After going through the investor deck three times it's not that easy to grok. If you are familiar with how company employees are treated in France you will get it faster.
[This is an international spinoff from Sodexo $SDXAY so if you only care about the US markets you might skip it.]
Corporate employees in France all go out to enjoy a full sit-down lunch. It's a full hot meal including a small appetizer, hot entrée of the menu, wine (of course), and a little dessert and coffee. This is because companies provide a voucher that they can use at the restaurant to pay for their meal. Not only does nobody turn down a free hot and very good meal but it's also a way to enjoy a full lunch hour.
Americans who view eating a sandwich at your desk while working and taking calls as the way to do "lunch" might find this hard to understand. But like it or not it's an established practice in many places.
It turns out France isn't even the leader here, Brazil is. (It could be that greater inflation there makes a defined benefit more valuable than in other markets.)
The simplest way to think about Pluxee is as a provider of meal/food benefits to employees via a digital wallet/voucher. In exchange for their service, they get a small commission from the employer and a small commission from the merchant.
This business works because it lowers the cost for employers while being valued more highly by employees in terms of purchasing power. The juice varies but jurisdiction, regulator framework, and economic values but it's almost always there.
This is a growth business and the margins are excellent. In addition, because Pluxee gets paid first they earn interest income on the money collected before consumers spend it on meals.
Work from home (WFH) means expanding into other channels. Pluxee has added online merchants like Uber, Deliveroo and Just Eat to enable at-home meal consumption during the workday.

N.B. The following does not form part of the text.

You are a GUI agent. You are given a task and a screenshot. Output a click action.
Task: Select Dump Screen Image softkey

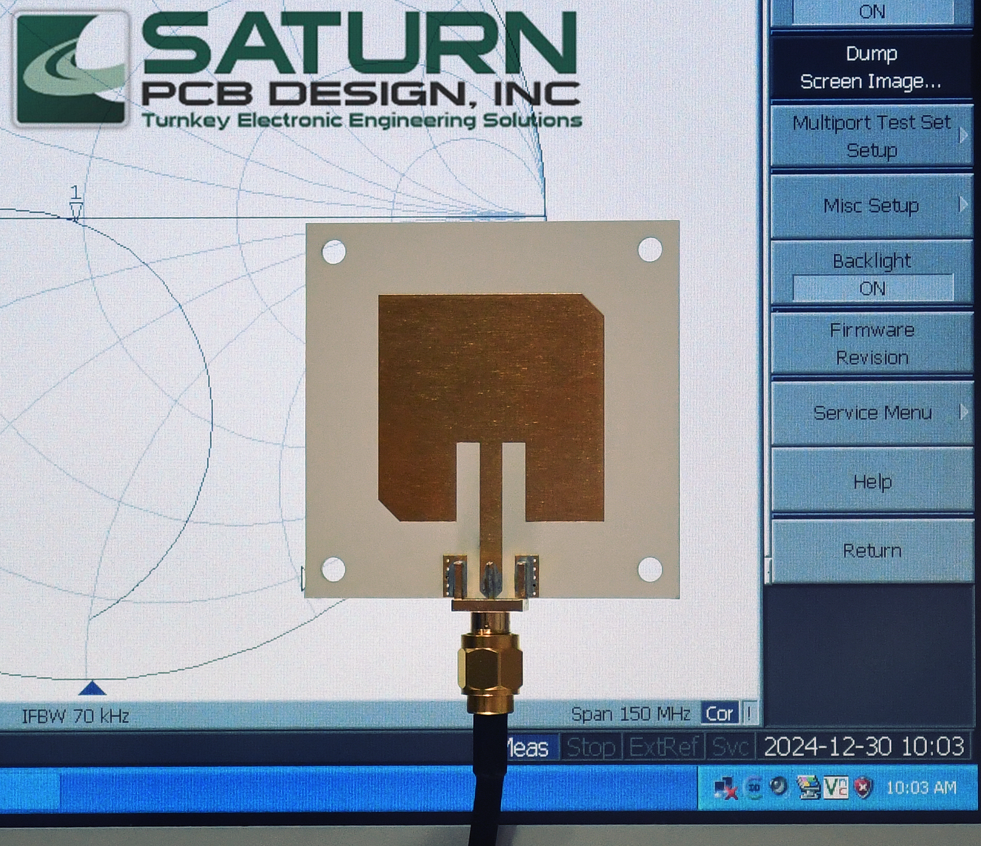click(871, 68)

Pluxee could be interesting if they could leverage their network into more categories, merchants, and consumers.
Consumer experience with the platform appears to be in the "shitty" category but they are improving and there's nowhere to go but up. This will help in getting into other categories.
A big partner (Santander) can make a big difference. Penetration is huge in Brazil in no small part to this partnership. The value stems from the massive existing relationships.
By partnering with a large bank Pluxee has access to over 1.4M B2B clients, 750K merchants, and 6.5M consumers. (in this case)
If this approach can be replicated it could dramatically accelerate their growth in the core business.
Valuation & Stock Conclusion
Using round numbers here we have 1B in (largely recurring) revenues growing 15-20%, 35% EBITDA/cash flow margins, and a nice little 100M+ float interest income benefit.
Operating profits are 285M with net profits circa 200M (excluding what the company hopes is a one-time provision for litigation with the French Competition Authority.)
The shares are reading at a 4.5B valuation in their debut this week. The shares are trading at 29 Euros vs the 26 "reference price."
At over 20x current net income, it would seem fairly priced for now. However, they have a large fixed cost base that would allow them to grow operating earnings much faster than the top line in the next two years.
If we consider a top line of 1,200 for FY24 and 1,400 for FY25 we could see net profits of 300M and 400M respectively. On those numbers, the stock can double in two years to 60 Euros/share.
That makes it worth owning here and one that could get compelling on any pullbacks post-spin.